Community information channels could impact on the wider perception of Police. Participant Five spoke of how Ethnic Liaison Officers regularly facilitate explanations of Police processes to these families.
In contrast, Participant Three’s impression was that Police regularly targeted poorer areas, and young male drivers of different ethnicity. While they believed young men were likely the biggest offenders for driving offences, targeting them pulled them into a cycle leading to the criminal justice system. This is similar to opinions expressed by ethnic minority participants of other New Zealand studies.49 Jaegar and Vitalis, found in 2005 that New Zealand Police staff from ethnic communities maintained that a paradigm shift was being experienced within the organisation with changes in policy and recruitment to target institutional racism.50 This suggests that while individual experiences cannot be discounted, the organisation supports the eradication of bias and prejudice in Police-ethnic community interactions.

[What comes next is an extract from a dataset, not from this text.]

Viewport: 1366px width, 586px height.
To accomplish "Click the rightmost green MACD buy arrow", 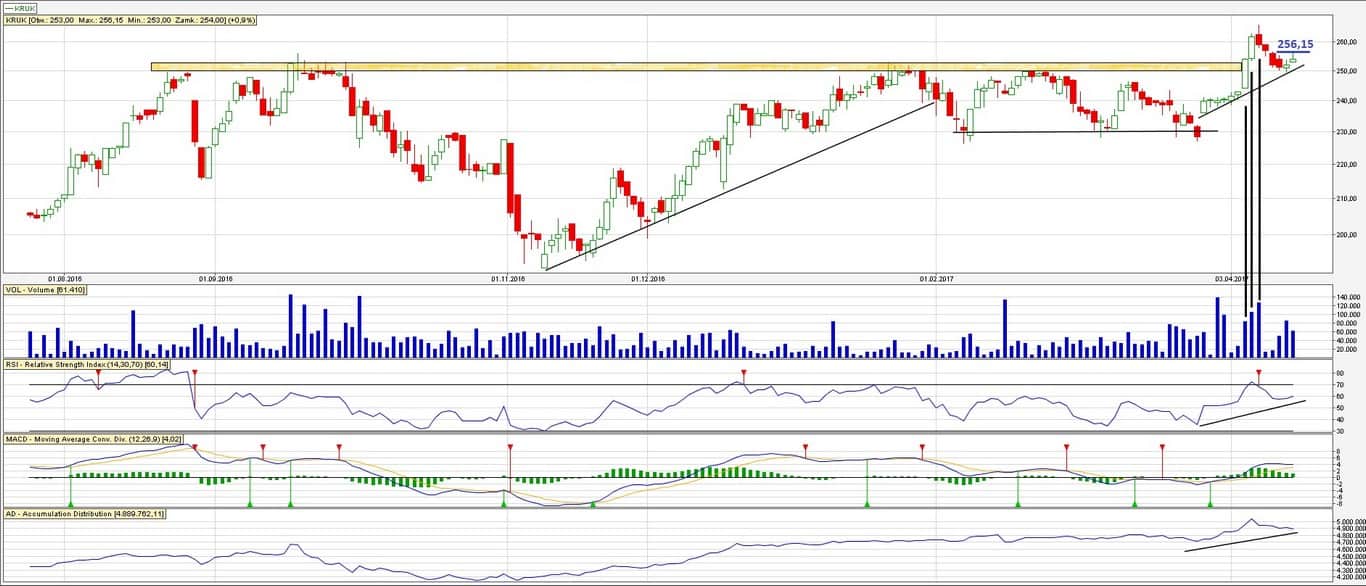I will click(1210, 503).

Home country and outside influences should not be discounted in the creation of perceptions.
Not only do the police stereotype minorities, minorities stereotype the police. People tend to communicate stereotypical information and to embrace a stereotype of other groups.51
Stereotypes work both ways, therefore opinions should be interpreted with caution, particularly around contentious topics. Non-crime interactions could allow for demystification of Police operations. Participant Four stated that relationships between youth and individual officers permitted Syrian youth to seek advice. This creates trust and provides an avenue through which questions can be raised regarding negative experiences. This finding supports literature by Ho et al who note that migrants and refugees need to know not only “how” police systems work in New Zealand, but also “why.”52
The closeness of Syrian family units suggests a potential for changes in the way information is shared and understood, when incidents take place, which is more sympathetic to Syrian cultural and family constructs. Kate et al recommend greater inclusion of alternative resolutions within justice pathways.53 The use of Te Pae Oranga Panels,54 for example, have been found to be effective in reducing the harm which can come from re-offending,55 and may provide pathways for dealing with offending that are more supportive of cultural sensitivities and solutions. Ethnic minority representation and perspectives in panels should be considered.
Positive interactions within the school system provide opportunities to build trust and connections with youth and their families from the outset. A school established in Porirua to deliver language and culture to Arabic children was suggested as an avenue for interactions.